▶ [Problem to solve]: Scan the records for lines holding "category". Say how many there are and give nothing else.

▶ [Data listing]:

-- Opening Marker --

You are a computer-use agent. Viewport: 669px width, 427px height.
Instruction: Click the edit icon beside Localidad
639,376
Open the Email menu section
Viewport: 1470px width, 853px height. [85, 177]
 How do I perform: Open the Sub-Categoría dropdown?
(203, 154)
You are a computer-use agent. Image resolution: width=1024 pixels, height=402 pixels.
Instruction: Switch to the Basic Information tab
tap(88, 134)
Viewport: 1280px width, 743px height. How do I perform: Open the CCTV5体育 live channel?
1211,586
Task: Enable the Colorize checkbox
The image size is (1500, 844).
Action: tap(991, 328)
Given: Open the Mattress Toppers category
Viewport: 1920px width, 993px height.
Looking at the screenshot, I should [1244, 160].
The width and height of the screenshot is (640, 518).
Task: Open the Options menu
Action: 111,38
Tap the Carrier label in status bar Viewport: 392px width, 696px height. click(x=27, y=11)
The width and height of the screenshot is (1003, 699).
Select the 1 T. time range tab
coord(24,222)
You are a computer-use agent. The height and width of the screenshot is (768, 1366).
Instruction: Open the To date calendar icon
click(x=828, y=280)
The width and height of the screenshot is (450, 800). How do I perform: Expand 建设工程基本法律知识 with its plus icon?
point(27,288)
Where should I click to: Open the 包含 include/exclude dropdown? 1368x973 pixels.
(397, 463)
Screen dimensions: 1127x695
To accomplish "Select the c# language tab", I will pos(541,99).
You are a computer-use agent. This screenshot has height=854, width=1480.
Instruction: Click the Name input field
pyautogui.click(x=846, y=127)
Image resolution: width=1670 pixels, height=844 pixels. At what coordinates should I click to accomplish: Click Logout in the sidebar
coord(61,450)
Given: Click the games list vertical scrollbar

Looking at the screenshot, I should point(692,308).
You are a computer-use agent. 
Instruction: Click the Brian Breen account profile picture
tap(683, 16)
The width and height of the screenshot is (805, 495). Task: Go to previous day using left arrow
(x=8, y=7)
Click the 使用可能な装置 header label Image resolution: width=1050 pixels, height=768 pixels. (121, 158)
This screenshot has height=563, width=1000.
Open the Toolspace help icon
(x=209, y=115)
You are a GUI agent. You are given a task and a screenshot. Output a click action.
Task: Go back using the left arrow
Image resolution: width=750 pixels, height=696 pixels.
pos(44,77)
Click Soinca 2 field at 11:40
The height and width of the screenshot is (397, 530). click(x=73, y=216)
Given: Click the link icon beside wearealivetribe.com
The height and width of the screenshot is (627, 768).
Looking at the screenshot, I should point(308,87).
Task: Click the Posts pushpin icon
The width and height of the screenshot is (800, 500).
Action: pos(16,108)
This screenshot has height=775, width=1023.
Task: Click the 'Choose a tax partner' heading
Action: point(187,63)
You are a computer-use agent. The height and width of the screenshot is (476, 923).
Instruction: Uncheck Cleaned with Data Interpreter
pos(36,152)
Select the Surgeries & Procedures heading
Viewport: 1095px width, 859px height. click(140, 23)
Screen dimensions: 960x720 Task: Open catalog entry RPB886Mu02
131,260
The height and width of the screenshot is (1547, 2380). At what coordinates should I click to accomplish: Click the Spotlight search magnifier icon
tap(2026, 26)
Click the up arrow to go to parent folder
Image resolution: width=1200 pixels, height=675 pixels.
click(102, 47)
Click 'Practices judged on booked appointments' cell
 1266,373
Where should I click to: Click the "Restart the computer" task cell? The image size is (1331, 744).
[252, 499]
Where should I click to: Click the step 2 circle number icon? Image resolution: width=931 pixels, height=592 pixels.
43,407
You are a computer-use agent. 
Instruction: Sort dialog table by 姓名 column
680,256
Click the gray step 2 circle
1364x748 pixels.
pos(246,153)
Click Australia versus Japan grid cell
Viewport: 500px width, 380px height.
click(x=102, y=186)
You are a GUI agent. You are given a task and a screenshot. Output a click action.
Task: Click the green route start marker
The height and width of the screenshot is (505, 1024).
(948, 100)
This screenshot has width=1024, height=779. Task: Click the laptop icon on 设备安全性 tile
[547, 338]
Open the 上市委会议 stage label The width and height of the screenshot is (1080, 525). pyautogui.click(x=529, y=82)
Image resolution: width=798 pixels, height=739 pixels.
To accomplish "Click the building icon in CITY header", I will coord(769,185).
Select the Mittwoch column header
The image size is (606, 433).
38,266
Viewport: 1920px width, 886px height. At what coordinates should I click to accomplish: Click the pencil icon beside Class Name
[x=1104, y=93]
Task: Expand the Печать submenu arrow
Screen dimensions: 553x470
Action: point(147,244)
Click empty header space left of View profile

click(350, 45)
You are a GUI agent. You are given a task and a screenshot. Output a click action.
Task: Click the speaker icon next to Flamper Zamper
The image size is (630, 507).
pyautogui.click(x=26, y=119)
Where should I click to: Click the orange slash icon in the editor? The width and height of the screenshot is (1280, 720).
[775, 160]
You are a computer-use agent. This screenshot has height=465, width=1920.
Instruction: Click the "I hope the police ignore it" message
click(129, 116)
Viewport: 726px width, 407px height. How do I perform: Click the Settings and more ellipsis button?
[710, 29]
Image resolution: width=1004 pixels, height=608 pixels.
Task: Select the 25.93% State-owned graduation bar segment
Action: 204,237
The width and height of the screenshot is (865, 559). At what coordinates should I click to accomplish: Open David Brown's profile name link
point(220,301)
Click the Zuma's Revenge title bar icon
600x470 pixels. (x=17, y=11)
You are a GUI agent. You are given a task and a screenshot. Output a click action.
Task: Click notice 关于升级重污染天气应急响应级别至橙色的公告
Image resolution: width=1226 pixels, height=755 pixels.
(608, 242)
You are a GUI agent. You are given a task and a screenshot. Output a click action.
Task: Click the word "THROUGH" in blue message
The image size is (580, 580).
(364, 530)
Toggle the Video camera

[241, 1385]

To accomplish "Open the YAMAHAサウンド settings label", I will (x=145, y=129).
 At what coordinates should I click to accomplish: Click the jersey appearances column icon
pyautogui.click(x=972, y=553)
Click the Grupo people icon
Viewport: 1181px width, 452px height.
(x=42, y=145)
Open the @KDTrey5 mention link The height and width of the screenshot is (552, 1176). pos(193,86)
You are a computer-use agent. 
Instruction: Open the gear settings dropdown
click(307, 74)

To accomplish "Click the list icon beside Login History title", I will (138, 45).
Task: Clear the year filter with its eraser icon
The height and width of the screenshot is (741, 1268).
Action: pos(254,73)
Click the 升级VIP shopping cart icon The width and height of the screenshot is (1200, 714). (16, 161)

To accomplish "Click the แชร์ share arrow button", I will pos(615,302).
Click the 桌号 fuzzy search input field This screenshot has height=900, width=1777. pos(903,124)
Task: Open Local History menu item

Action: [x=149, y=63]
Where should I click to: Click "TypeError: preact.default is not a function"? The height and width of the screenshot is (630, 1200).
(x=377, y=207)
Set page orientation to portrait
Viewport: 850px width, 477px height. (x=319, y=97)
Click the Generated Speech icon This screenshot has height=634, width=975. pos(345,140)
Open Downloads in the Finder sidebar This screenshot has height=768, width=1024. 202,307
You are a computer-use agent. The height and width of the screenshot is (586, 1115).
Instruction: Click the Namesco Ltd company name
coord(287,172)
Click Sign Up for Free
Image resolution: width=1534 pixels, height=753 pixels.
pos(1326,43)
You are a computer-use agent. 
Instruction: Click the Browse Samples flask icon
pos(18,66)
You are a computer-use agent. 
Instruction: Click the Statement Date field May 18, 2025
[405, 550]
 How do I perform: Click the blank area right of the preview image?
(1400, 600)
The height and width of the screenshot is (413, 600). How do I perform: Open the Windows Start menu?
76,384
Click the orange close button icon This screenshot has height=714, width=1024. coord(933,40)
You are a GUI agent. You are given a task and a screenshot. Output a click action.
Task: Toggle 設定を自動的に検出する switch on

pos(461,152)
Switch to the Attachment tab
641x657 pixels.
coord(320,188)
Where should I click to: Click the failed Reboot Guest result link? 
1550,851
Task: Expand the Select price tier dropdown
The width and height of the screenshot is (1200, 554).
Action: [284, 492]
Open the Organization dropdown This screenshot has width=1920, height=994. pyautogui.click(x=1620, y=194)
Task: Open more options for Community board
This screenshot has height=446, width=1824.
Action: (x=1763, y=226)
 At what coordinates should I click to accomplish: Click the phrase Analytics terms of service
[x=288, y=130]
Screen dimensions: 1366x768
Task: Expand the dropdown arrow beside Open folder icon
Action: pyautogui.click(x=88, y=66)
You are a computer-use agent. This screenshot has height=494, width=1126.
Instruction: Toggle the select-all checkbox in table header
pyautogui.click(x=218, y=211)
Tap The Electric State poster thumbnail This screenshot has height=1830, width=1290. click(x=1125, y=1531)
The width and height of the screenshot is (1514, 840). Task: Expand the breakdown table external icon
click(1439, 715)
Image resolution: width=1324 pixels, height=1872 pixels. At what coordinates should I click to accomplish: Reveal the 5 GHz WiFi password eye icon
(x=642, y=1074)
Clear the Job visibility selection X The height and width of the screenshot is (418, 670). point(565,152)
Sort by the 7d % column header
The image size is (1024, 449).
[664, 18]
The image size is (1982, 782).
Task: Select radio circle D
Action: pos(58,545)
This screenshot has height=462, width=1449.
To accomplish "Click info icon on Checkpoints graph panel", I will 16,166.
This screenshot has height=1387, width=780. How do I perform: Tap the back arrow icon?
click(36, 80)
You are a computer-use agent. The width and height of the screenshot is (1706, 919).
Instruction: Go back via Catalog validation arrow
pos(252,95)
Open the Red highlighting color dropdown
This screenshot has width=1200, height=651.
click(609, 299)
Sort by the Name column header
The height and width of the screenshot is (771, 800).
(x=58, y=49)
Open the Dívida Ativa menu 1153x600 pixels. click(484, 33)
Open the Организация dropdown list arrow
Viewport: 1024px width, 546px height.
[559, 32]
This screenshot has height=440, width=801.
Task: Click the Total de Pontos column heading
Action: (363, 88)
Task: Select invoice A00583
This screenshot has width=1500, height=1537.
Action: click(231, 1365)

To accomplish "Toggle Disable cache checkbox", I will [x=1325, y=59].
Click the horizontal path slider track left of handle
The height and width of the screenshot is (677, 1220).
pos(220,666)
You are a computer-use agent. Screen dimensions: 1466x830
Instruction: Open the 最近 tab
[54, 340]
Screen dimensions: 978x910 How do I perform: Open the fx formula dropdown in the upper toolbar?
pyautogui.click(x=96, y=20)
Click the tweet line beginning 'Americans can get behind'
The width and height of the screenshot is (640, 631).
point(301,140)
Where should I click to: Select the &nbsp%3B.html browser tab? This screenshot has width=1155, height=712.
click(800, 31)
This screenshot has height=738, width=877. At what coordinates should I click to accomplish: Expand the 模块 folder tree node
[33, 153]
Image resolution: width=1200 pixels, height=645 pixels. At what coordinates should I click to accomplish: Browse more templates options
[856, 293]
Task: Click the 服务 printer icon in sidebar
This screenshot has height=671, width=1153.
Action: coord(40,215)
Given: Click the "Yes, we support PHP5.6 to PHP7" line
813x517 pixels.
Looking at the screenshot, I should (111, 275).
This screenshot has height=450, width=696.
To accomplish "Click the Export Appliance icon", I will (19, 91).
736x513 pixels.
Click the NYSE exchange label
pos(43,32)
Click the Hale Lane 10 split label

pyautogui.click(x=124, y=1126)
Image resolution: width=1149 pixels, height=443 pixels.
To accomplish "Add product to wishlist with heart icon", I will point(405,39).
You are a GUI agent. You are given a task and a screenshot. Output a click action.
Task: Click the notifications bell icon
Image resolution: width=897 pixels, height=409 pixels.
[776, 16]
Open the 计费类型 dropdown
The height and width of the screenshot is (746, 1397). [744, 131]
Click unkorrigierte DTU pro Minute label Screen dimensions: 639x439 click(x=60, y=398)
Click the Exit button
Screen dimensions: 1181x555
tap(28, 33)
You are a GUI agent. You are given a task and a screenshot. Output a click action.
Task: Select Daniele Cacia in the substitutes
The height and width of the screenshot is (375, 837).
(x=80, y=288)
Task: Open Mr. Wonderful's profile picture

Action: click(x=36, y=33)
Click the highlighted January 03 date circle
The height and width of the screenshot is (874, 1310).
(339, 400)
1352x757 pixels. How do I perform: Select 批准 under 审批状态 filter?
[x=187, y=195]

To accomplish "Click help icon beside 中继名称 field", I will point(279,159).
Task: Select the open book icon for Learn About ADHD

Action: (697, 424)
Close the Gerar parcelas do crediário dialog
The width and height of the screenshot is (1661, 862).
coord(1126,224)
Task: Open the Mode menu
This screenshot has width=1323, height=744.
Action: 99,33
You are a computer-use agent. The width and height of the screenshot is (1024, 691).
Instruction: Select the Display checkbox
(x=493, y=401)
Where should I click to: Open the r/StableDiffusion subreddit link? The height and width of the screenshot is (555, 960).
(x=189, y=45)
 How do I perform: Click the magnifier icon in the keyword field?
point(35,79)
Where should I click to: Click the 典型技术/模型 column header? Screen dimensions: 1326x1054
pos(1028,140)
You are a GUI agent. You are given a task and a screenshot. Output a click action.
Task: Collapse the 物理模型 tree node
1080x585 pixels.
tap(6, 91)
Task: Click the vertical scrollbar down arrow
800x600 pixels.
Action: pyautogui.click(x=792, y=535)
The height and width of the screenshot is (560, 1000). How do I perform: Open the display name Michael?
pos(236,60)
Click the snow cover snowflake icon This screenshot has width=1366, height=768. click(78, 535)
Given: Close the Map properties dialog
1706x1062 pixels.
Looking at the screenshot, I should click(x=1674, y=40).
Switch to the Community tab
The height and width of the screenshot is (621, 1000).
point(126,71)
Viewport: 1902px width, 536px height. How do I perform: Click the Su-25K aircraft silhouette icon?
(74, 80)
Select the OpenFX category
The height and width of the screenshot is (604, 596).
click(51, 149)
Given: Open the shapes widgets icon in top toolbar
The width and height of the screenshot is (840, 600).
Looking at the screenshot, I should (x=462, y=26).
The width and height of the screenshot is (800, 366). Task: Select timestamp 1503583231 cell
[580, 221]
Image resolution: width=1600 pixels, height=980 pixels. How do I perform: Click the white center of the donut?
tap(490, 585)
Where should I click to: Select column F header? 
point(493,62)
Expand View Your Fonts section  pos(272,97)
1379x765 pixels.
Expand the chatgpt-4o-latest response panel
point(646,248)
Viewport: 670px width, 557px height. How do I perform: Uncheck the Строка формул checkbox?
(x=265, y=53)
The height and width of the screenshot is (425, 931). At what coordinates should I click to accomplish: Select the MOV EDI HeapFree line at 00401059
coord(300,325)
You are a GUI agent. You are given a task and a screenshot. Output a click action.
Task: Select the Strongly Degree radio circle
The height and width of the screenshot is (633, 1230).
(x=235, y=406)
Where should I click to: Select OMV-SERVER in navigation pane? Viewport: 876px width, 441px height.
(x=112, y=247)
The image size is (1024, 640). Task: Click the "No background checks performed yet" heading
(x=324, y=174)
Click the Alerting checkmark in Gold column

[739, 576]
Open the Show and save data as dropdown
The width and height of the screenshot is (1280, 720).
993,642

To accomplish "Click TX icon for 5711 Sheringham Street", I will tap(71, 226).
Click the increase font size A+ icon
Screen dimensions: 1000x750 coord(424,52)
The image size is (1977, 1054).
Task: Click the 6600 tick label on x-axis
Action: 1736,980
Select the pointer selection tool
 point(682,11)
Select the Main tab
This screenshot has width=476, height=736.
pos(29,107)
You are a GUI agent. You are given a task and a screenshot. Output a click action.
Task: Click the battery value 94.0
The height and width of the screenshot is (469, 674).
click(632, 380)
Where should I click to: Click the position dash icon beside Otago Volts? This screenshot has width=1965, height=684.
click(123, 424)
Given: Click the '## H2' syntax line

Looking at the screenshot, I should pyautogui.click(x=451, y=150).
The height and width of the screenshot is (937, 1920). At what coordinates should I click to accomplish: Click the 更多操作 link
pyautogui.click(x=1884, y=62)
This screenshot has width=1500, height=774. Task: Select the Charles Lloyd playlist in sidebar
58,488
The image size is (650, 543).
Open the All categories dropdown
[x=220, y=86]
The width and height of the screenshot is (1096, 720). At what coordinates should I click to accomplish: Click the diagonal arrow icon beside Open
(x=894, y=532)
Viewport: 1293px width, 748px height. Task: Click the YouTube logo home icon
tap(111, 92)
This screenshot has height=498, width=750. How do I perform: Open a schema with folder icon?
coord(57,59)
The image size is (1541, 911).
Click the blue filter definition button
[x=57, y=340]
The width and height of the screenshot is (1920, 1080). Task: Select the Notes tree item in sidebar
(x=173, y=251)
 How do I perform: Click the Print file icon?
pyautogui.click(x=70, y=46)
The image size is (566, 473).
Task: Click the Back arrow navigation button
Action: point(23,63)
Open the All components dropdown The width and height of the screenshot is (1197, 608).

-- Closing Marker --

▶ [Response to this exercise]: 2